As with voluntary manslaughter Massachusetts statutory law does not define involuntary manslaughter. Rather, Massachusetts common law, as pronounced by the courts, provides the definition for involuntary manslaughter:
One can commit involuntary manslaughter through:
(1) an unintentional killing occasioned by an act which constitutes such a disregard of the probable harmful consequences to another as to be wanton or reckless; or
(2) an unintentional killing resulting from a battery.
The first theory under which a person may face conviction for involuntary manslaughter requires an unintentional, yet unlawful killing resulting from the wanton or reckless conduct of the defendant. This theory of involuntary manslaughter is sometimes called "Welansky manslaughter," after the 1944 case in which the owner of a nightclub was convicted of involuntary manslaughter when a fire in his club caused the death of over 400 patrons. That case also established that wanton or reckless conduct includes both affirmative acts and failures to act where a duty to act exists. Such acts or omissions must embody a disregard for the probable harmful consequences to another.
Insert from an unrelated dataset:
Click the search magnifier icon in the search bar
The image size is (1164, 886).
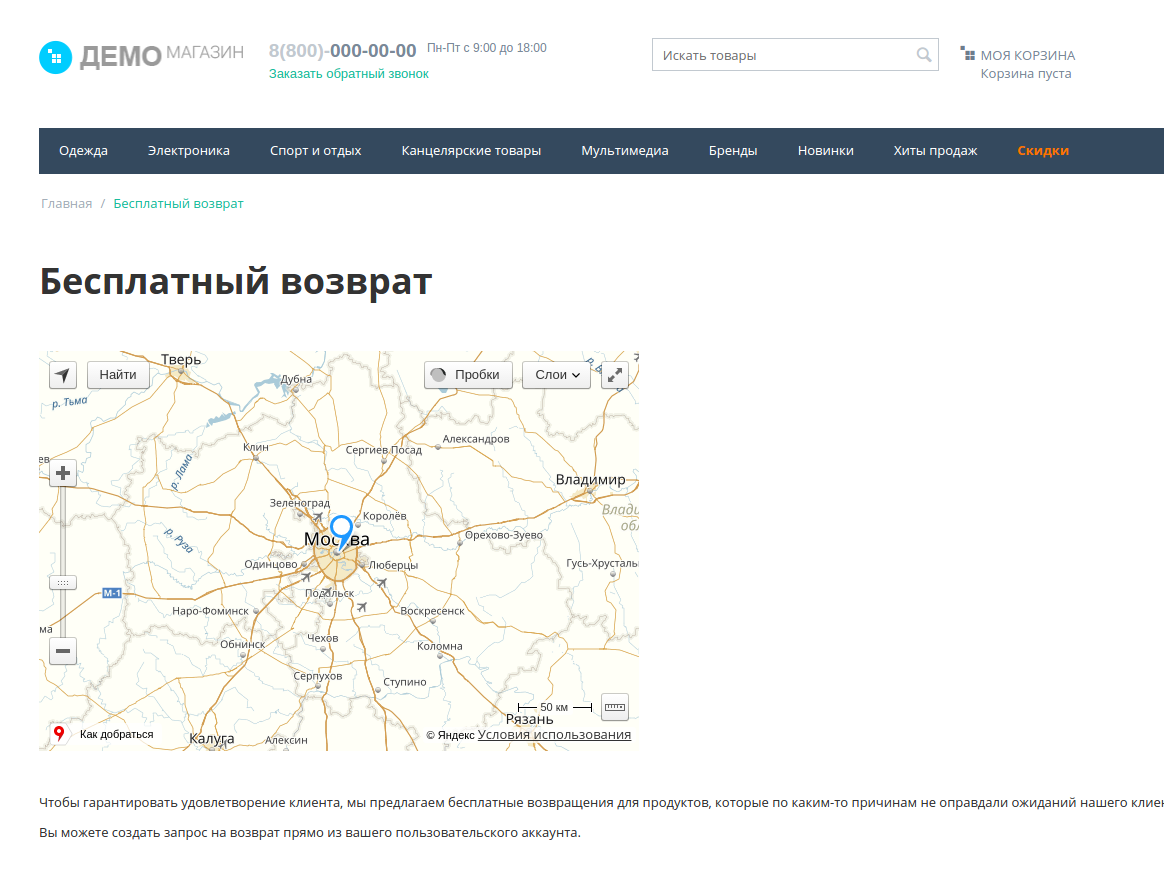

The conduct must involve a high degree of likelihood that substantial harm will result to another. The law requires that the defendant have knowledge of the circumstances and the intent to do the act that caused the death, and also requires that the circumstances presented a danger of serious harm such that a reasonable man would have recognized the nature and degree of danger. Wanton and reckless conduct is distinct from negligence or gross negligence for which, in the common law of Massachusetts, there is no criminal liability.
The second theory on which a defendant may face conviction for involuntary manslaughter requires that the defendant commit a battery, not amounting to a felony, which causes death. A person who uses a level of force against another that is likely to cause harm and which produces death is guilty of involuntary manslaughter. The law requires that the prosecution establish that the defendant knew, or should have known that his conduct created a high degree of likelihood that substantial harm would result to another. This means that the same standards of proof apply to both voluntary and involuntary manslaughter.
The punishment for both voluntary and involuntary manslaughter, as set by statute, is the same. The maximum sentence for an involuntary manslaughter conviction is imprisonment for twenty years, except in circumstances where the voluntary manslaughter involves explosives or infernal machines, in which cases the maximum punishment is life imprisonment.